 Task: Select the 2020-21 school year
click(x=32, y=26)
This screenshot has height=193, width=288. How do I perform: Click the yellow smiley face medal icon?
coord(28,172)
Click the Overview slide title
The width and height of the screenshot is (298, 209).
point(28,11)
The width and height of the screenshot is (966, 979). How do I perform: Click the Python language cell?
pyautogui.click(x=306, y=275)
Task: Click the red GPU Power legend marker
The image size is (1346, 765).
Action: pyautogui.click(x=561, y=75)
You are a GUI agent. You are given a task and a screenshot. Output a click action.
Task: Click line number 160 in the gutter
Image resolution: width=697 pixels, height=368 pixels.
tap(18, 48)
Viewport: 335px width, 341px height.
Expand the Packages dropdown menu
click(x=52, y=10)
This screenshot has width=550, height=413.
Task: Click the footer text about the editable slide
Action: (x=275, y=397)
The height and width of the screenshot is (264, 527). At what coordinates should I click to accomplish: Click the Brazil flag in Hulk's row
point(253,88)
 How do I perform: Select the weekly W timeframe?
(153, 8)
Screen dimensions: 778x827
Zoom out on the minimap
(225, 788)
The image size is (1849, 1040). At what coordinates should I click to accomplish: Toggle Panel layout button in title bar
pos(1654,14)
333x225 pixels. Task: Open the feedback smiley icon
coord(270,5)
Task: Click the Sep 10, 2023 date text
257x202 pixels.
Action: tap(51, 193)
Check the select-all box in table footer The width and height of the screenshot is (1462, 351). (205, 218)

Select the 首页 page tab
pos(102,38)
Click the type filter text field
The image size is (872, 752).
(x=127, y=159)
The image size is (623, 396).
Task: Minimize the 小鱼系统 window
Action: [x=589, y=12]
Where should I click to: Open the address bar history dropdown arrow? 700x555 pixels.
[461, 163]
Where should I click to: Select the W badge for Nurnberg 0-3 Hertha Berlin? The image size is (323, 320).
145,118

----------------

Revise the records above by changing every "pixels" to "px", and write them out again with nothing else changed.

 Task: Select the 2020-21 school year
click(x=32, y=26)
This screenshot has height=193, width=288. How do I perform: Click the yellow smiley face medal icon?
coord(28,172)
Click the Overview slide title
The width and height of the screenshot is (298, 209).
point(28,11)
The width and height of the screenshot is (966, 979). How do I perform: Click the Python language cell?
pyautogui.click(x=306, y=275)
Task: Click the red GPU Power legend marker
The image size is (1346, 765).
Action: pyautogui.click(x=561, y=75)
You are a GUI agent. You are given a task and a screenshot. Output a click action.
Task: Click line number 160 in the gutter
Image resolution: width=697 px, height=368 px.
tap(18, 48)
Viewport: 335px width, 341px height.
Expand the Packages dropdown menu
click(x=52, y=10)
This screenshot has width=550, height=413.
Task: Click the footer text about the editable slide
Action: (x=275, y=397)
The height and width of the screenshot is (264, 527). At what coordinates should I click to accomplish: Click the Brazil flag in Hulk's row
point(253,88)
 How do I perform: Select the weekly W timeframe?
(153, 8)
Screen dimensions: 778x827
Zoom out on the minimap
(225, 788)
The image size is (1849, 1040). At what coordinates should I click to accomplish: Toggle Panel layout button in title bar
pos(1654,14)
333x225 px. Task: Open the feedback smiley icon
coord(270,5)
Task: Click the Sep 10, 2023 date text
257x202 px.
Action: tap(51, 193)
Check the select-all box in table footer The width and height of the screenshot is (1462, 351). (205, 218)

Select the 首页 page tab
pos(102,38)
Click the type filter text field
The image size is (872, 752).
(x=127, y=159)
The image size is (623, 396).
Task: Minimize the 小鱼系统 window
Action: [x=589, y=12]
Where should I click to: Open the address bar history dropdown arrow? 700x555 px.
[461, 163]
Where should I click to: Select the W badge for Nurnberg 0-3 Hertha Berlin? The image size is (323, 320).
145,118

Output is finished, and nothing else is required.